▶ [TEKS YANG DISEDIAKAN]
>>>>>
Ibu adalah sosok wanita istimewa bagi seseorang. Seorang lelaki tak akan lahir ke bumi kalau tidak ada seorang wanita bernama ibu. Tanpa jengah oleh tuduhan ngawur kaum feminis yang menganggap Islam bersikap diskriminatif terhadap wanita, Islam sudah menekankan untuk menghormati dan memuliakan kaum wanita. Bagaimana berbakti kepada Ibu?
Sejarah hidup para ulama as Salaf bertabur dengan kisah-kisah bakti kepada sang ibu. Bila dicermati bahkan sikap mereka nyaris mustahil dilakukan oleh orang-orang biasa. Memang, mereka bukanlah manusia biasa. Kehidupan mereka sarat manikam hikmah yang sangat berharga untuk dijadikan sebagai butiran-butiran keteladanan.
Muhammad bin al-Mukandar menuturkan, “Saat saudaraku, Umar, sibuk menghabiskan malamnya untuk melakukan shalat, aku justru sibuk memijat-mijat kaki ibuku. Aku tidak rela seandainya malamku digantikan dengan malam seperti yang dia lakukan.”a
Shalat malam adalah ibadah yang penuh keutamaan, bahkan sebuah tradisi orang shalih. Berbakti kepada seorang ibu, ternyata melebihi nilai ibadah tersebut. Lebih-lebih bila atas permintaan sang ibu.
Ibnu Aun pernah bercerita, “Syahdan, ada seorang lelaki yang ingin menemui Muhammad bin Sirin di rumah ibunya. Orang itu bertanya, ‘Sebenarnya apa yang dikerjakan Muhammad di rumah ini? Ada keperluan apa sehingga sering kemari?’ Orang-orang di situ menjawab, ‘Tidak ada. Cuma demikianlah kerjanya, selalu terlihat sibuk bila berada di rumah ibunya.”b
Para ulama as Salaf demikian besar perhatiannya terhadap kepentingan dan kebahagiaan seorang ibu. Bila perlu berusaha mencari apa saja yang bisa dikerjakan, demi menyenangkan sang ibu, meski harus “membuang” banyak waktu.
Hafshah binti Sirin berkata, “Putraku Hudzail biasa mengumpulkan kayu bakar pada musim panas untuk dikuliti. Ia juga mengambil bambu dan membelahnya. Aku tinggal mendapatkan enaknya saja. Bila datang musim dingin, ia membawakan tungku dan meletakkan di belakang punggungku, sementara aku sendiri berdiam di tempat shalatku. Setelah itu ia duduk, membakar kayu bakar yang sudah dikupas kulitnya, berikut bambu yang telah dibelah sebagai bahan bakar yang asapnya tidak mengganggu, tapi bisa menghangatkan tubuhku. Demikianlah yang dia lakukan dari waktu ke waktu.“c
Begitu indah panorama kehidupan manusia-manusia pilihan tersebut. Cinta kasih mereka terhadap sang ibu, yang telah melahirkan dan membesarkan mereka, sungguh memikat hati. Seolah-olah tak sedikit pun mereka membiarkan diri melakukan secuil kesalahan terhadap ibu mereka.
<<<<<
▶ [PETUNJUK DAN KETENTUAN] Tulis ulang paragraf yang diawali “Hafshah binti Sirin berkata” dalam teks tentang bakti kepada ibu menjadi daftar butir singkat yang tetap memuat fakta-fakta utamanya. Gunakan hanya teks tentang bakti kepada ibu sebagai acuan.

▶ [BARIS DATA]
>>>>>
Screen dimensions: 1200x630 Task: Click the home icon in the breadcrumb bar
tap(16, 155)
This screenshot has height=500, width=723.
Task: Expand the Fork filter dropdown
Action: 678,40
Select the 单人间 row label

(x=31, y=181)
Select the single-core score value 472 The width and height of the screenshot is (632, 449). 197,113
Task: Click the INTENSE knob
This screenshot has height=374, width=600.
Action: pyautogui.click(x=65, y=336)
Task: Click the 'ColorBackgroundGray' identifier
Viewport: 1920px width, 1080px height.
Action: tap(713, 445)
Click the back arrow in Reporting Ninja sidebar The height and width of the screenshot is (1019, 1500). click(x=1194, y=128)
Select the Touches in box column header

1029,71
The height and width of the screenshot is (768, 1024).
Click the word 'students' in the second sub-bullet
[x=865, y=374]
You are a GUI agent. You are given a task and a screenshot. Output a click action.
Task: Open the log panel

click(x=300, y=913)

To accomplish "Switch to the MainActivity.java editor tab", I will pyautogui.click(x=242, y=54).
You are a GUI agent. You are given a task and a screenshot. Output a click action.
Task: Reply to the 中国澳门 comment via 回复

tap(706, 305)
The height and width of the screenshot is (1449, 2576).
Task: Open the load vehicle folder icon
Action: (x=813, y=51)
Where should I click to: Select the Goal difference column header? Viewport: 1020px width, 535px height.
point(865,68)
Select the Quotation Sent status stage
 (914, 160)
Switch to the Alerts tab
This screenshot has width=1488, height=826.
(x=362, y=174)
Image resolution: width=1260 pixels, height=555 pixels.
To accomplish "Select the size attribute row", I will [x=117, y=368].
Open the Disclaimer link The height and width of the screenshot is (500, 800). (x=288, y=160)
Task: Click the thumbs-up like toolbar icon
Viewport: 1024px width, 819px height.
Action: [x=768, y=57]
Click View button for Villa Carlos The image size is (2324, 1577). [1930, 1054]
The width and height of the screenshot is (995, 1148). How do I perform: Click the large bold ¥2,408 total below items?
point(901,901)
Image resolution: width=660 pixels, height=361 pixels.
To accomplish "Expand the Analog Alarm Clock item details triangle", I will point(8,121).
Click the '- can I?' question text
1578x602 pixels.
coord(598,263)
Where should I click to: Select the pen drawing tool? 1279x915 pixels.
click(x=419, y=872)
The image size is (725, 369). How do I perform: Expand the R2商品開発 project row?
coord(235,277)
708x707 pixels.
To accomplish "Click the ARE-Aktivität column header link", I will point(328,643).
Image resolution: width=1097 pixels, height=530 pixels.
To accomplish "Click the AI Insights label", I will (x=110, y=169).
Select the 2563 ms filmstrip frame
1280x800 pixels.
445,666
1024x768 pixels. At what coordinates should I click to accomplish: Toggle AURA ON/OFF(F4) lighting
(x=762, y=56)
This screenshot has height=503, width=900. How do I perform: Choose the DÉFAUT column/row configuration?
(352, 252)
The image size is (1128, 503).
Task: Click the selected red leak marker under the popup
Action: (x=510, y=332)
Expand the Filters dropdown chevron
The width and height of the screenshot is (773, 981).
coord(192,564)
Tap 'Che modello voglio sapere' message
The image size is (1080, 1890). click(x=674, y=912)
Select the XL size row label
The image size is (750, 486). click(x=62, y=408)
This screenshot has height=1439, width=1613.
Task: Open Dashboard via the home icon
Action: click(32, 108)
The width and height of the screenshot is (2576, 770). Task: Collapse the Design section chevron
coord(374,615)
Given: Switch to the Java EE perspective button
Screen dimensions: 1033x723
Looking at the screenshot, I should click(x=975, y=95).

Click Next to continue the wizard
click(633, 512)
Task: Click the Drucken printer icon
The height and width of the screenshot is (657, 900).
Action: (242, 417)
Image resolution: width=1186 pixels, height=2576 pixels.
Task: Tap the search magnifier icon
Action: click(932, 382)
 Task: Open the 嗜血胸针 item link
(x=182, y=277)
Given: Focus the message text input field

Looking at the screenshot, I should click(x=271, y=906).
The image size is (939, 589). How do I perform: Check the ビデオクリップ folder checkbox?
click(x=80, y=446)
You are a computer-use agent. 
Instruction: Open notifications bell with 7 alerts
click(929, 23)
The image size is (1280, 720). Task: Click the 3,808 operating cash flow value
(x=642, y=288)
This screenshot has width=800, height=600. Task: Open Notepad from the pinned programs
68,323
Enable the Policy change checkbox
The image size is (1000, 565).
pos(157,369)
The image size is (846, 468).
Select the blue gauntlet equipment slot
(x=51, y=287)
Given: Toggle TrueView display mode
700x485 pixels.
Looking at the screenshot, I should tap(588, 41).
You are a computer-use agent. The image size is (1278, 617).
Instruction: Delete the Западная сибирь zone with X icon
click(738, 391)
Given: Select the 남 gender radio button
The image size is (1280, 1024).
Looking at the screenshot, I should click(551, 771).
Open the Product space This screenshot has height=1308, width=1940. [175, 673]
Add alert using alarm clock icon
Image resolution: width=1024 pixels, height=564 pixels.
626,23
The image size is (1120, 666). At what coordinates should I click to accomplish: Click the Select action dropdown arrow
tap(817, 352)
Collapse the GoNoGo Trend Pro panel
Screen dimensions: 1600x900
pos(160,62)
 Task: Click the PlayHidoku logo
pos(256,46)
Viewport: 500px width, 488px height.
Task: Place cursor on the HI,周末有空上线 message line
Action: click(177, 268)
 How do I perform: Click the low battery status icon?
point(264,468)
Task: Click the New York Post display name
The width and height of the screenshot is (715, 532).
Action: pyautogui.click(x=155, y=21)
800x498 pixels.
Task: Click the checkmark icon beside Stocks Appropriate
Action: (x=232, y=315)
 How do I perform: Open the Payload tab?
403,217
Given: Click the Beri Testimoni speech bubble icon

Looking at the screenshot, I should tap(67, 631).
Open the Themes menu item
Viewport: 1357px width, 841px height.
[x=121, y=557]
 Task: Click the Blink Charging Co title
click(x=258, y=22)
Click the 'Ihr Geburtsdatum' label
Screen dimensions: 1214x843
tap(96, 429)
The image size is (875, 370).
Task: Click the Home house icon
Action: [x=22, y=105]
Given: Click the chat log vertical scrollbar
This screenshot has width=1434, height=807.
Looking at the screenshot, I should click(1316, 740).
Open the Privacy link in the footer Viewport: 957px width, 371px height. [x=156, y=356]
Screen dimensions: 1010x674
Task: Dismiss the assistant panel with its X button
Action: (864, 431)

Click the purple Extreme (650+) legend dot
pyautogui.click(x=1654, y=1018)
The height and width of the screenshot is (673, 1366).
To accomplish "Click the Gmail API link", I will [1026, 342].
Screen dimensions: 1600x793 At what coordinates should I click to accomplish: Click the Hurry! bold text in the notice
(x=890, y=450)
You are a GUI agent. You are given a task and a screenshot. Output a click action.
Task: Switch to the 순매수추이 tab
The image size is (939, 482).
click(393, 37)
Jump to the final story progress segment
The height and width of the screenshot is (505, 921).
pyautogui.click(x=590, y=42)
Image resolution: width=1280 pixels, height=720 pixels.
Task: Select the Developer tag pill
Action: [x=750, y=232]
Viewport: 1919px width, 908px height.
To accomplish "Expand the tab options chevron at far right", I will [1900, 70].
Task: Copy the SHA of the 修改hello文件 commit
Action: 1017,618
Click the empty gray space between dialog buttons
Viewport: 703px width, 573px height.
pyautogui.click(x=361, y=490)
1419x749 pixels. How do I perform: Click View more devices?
<<<<<
▶ [PENYELESAIAN LATIHAN]
- Hudzail, putra Hafshah binti Sirin, biasa mengumpulkan kayu bakar pada musim panas untuk dikuliti.
- Ia juga mengambil bambu dan membelahnya, sehingga Hafshah tinggal menikmati hasilnya.
- Pada musim dingin, ia membawakan tungku dan meletakkannya di belakang punggung Hafshah, yang berdiam di tempat shalatnya.
- Ia lalu duduk membakar kayu bakar yang sudah dikupas dan bambu yang sudah dibelah. Asapnya tidak mengganggu, tetapi dapat menghangatkan tubuh Hafshah.
- Hal itu dilakukannya dari waktu ke waktu.